Data for liver transplant recipients (LTRs) regarding the benefit of care concordant with clinical practice guidelines for management of blood pressure (BP) are sparse. This paper reports on clinician adherence with BP clinical practice guideline recommendations and whether BP control is associated with mortality and cardiovascular events (CVEs) among LTRs. We conducted a longitudinal cohort study of adult LTRs who survived to hospital discharge at a large tertiary care network between 2010 and 2016. The primary exposure was a BP of <140/<90 mm Hg within year 1 of LT. Among 602 LTRs (mean age 56.7 years, 64% men), 92% had hypertension and 38% had new onset hypertension. Less than 30% of LTRs achieved a BP of <140/<90 mm Hg over a mean of 43.2 months. In multivariable models, adjusted for key confounders, BP control post-LT compared with lack of control was associated with a significantly lower hazard of mortality (hazard ratio [HR] 0.48, 95% confidence interval [CI] 0.39, 0.87) and of CVEs (HR 0.65, 95% CI 0.43, 0.97). The association between BP control of <140/<90 mm Hg with improved survival and decreased CVEs in LTRs suggests that efforts to improve clinician adherence to BP clinical practice recommendations should be intensified.

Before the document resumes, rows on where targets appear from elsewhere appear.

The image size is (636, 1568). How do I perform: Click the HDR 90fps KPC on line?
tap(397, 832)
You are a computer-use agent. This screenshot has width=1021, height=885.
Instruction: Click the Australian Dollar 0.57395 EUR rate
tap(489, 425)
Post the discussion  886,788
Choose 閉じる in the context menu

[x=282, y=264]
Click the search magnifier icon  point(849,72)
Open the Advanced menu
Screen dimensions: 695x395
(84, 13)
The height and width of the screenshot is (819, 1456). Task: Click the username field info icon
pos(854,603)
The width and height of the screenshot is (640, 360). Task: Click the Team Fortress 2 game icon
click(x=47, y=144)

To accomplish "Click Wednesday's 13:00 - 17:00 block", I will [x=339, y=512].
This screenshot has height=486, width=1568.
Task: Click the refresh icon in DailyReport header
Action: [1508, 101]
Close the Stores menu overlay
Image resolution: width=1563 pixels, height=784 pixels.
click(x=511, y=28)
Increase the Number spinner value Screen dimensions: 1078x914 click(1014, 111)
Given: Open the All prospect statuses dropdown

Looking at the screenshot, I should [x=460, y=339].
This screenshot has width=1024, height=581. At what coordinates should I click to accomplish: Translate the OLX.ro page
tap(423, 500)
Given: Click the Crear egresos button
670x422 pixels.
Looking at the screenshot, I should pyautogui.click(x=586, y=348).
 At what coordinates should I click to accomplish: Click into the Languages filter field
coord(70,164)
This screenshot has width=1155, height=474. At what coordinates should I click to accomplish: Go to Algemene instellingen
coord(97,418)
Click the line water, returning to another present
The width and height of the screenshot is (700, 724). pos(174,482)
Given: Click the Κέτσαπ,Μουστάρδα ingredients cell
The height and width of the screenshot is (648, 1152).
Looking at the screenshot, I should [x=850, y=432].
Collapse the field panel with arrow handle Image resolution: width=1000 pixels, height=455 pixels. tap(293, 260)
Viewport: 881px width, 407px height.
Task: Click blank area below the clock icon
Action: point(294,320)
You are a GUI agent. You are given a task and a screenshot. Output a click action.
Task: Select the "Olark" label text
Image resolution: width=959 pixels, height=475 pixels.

Liver transplantation is a high-risk, high-cost intervention that, at present, extends life in over 8000 patients in the United States each year, with 1-year survival rates >90%.[1] However, cardiovascular (CV) disease is the leading cause of early (<1 year) mortality, and the third leading cause of late (≥1 year) mortality after transplant.[2,3] Up to 30% of liver transplant recipients (LTRs) will experience a CV event (CVE), including myocardial infarction (MI), heart failure, cardiac arrest, atrial fibrillation, thromboembolism, or stroke after transplant.[4,5]

In the general population, CVEs are potentially preventable with intensive management of CV disease risk factors, such as blood pressure (BP).[6] Clinical practice guidelines for BP management in both the general population[7] and LTRs[8] recommend BP lowering in order to prevent CVEs. However, prevalence data and outcomes of controlled BP among LTRs are limited. In a cross-sectional study of 490 LTRs with hypertension in Spain, 68% of participants had controlled BP (<140/<90 or <130/<80 mm Hg if diabetic).[9] However, this study assessed BP only at a single outpatient visit and did not assess the relationship between BP control and clinical outcomes. BP control (<140/<90 mm Hg) has also been reported to be poor among kidney transplant recipients, ranging from 40%-56%, and poor control has been linked to graft failure, increased CVEs, and mortality.[10–13] To our knowledge, BP control has not previously been linked to clinical outcomes among LTRs. We therefore sought to assess clinician adherence to clinical practice guidelines for BP management of LTRs at a large urban tertiary care network and to assess whether BP control predicts mortality and clinical CVEs in this high-risk population.